-- PROVIDED DATA start --

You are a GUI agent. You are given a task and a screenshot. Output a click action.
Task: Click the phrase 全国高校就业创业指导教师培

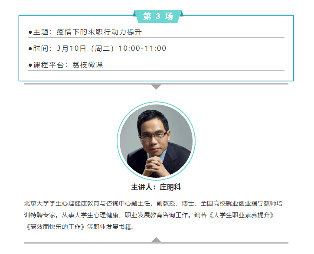241,204
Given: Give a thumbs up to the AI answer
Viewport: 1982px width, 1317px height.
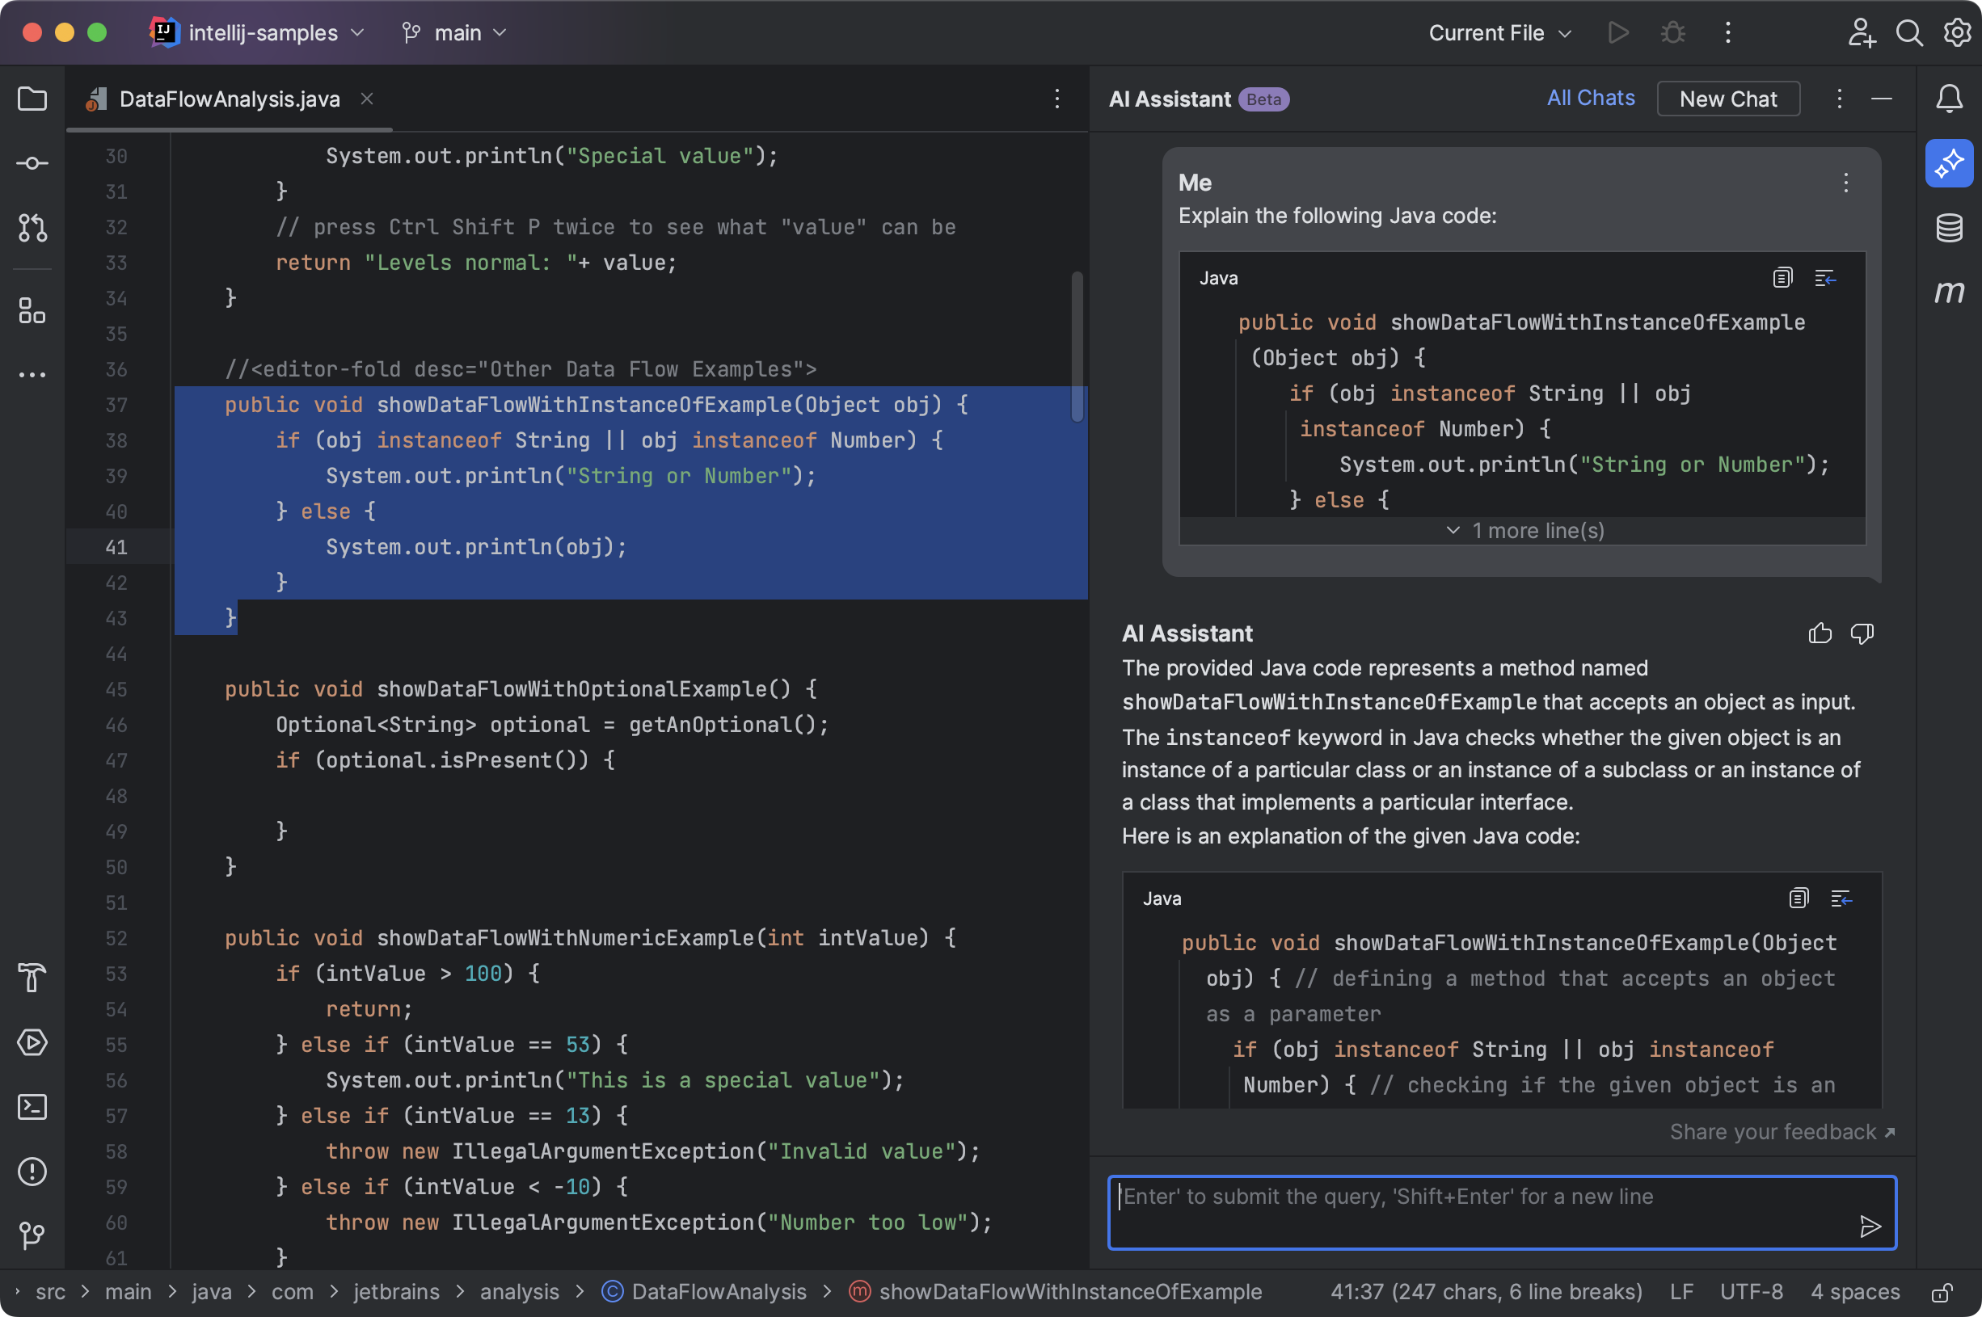Looking at the screenshot, I should 1820,633.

-- PROVIDED DATA end --

**EXERCISE OBJECTIVE**
Arrange the lines above as a numbered list, skipping any blank lines. Leave the pictures out of your answer.

**COMPLETED TASK**
1. You are a GUI agent. You are given a task and a screenshot. Output a click action.
2. Task: Click the phrase 全国高校就业创业指导教师培
3. 241,204
4. Given: Give a thumbs up to the AI answer
5. Viewport: 1982px width, 1317px height.
6. Looking at the screenshot, I should 1820,633.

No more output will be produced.